ECLI:NL:CRVB:2019:2152
Centrale Raad van Beroep
- Hoger beroep
- Rechtspraak.nl
Intrekking en terugvordering van bijstand wegens niet melden van auto en vrijheidsontneming
Op 18 juni 2019 heeft de Centrale Raad van Beroep uitspraak gedaan in de zaak van een appellant tegen het college van burgemeester en wethouders van Vaals. De zaak betreft de intrekking van bijstand met terugwerkende kracht en de terugvordering van eerder verstrekte bijstand. De intrekking is gebaseerd op het feit dat de appellant geen melding heeft gemaakt van de aanschaf van een Audi Quattro A8 op 5 september 2016, en dat hij gedurende een periode van 5 tot en met 16 november 2016 rechtens van zijn vrijheid was beroofd.
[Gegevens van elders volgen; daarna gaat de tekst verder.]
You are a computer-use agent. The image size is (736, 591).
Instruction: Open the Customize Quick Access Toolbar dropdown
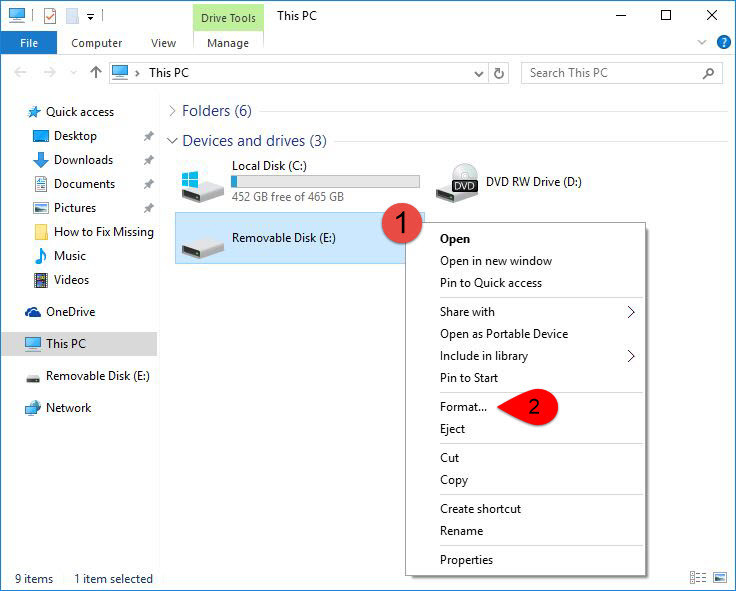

De Raad oordeelt dat de waarde van de auto niet kan worden vastgesteld, omdat de appellant geen verifieerbare gegevens heeft verstrekt die nodig zijn om de waarde te bepalen. Hierdoor kan het college het recht op bijstand niet vaststellen.
De Raad bevestigt dat de appellant zijn inlichtingenverplichting heeft geschonden door de auto niet te melden, wat leidt tot de intrekking van de bijstand. De Raad merkt op dat de intrekking van de bijstand op goede gronden is gebeurd, en dat de niet-melding van de periode van vrijheidsontneming geen verdere bespreking behoeft. Daarnaast is er een boete opgelegd van € 1.183,- wegens de schending van de inlichtingenverplichting. De Raad concludeert dat de opgelegde boete evenredig is aan de ernst van de overtreding en de mate van verwijtbaarheid van de appellant.
De uitspraak bevestigt de eerdere beslissingen van de rechtbank Limburg en wijst de hoger beroepen van de appellant af. Er is geen aanleiding voor een veroordeling in de proceskosten, en de beslissing is openbaar uitgesproken.